- _WHAT TO PRODUCE_
From the entries below, return exactly the lines beginning at the one that contains "[youtube] (216, 278)" and ending at the one that contains "JESHI LA POLISI LINAMSHIKILIA", both of them included, and only those lines.

DATA FOR PROCESSING Start Marker

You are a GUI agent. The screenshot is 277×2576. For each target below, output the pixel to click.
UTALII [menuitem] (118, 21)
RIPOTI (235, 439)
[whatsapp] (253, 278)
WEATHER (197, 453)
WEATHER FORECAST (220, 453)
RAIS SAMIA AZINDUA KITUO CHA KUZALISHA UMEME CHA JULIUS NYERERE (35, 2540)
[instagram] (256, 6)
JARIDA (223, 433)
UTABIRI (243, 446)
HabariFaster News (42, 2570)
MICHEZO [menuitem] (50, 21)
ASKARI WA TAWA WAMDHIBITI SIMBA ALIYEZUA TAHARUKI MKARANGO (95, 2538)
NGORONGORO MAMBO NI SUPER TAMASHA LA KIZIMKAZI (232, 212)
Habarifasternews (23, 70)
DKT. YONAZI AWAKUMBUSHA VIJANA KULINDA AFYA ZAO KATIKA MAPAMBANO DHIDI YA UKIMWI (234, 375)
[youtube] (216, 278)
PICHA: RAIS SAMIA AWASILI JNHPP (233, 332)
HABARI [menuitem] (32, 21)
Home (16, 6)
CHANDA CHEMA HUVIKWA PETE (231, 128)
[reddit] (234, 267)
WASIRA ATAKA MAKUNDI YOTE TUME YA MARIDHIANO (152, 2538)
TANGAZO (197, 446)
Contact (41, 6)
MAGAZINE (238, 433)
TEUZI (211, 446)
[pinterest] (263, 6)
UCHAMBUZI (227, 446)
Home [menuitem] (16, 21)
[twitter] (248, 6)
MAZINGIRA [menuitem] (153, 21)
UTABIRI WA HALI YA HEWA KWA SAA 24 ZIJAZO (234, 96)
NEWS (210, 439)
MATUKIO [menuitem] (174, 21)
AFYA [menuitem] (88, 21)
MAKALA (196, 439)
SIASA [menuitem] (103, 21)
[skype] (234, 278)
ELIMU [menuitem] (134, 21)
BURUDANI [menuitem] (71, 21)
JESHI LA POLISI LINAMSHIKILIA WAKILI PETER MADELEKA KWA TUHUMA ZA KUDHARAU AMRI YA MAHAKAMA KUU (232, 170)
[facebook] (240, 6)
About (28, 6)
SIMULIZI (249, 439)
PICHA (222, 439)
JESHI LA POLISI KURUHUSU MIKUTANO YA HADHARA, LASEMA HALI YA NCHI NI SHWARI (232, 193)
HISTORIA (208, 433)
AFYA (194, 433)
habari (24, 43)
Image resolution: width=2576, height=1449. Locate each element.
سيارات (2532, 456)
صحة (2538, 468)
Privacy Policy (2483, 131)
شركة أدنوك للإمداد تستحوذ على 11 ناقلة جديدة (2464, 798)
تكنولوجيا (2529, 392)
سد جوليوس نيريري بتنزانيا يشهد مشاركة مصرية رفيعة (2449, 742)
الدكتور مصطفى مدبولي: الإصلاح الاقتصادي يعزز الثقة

DATA FOR PROCESSING End Marker

- _SOLUTION_
[youtube] (216, 278)
PICHA: RAIS SAMIA AWASILI JNHPP (233, 332)
HABARI [menuitem] (32, 21)
Home (16, 6)
CHANDA CHEMA HUVIKWA PETE (231, 128)
[reddit] (234, 267)
WASIRA ATAKA MAKUNDI YOTE TUME YA MARIDHIANO (152, 2538)
TANGAZO (197, 446)
Contact (41, 6)
MAGAZINE (238, 433)
TEUZI (211, 446)
[pinterest] (263, 6)
UCHAMBUZI (227, 446)
Home [menuitem] (16, 21)
[twitter] (248, 6)
MAZINGIRA [menuitem] (153, 21)
UTABIRI WA HALI YA HEWA KWA SAA 24 ZIJAZO (234, 96)
NEWS (210, 439)
MATUKIO [menuitem] (174, 21)
AFYA [menuitem] (88, 21)
MAKALA (196, 439)
SIASA [menuitem] (103, 21)
[skype] (234, 278)
ELIMU [menuitem] (134, 21)
BURUDANI [menuitem] (71, 21)
JESHI LA POLISI LINAMSHIKILIA WAKILI PETER MADELEKA KWA TUHUMA ZA KUDHARAU AMRI YA MAHAKAMA KUU (232, 170)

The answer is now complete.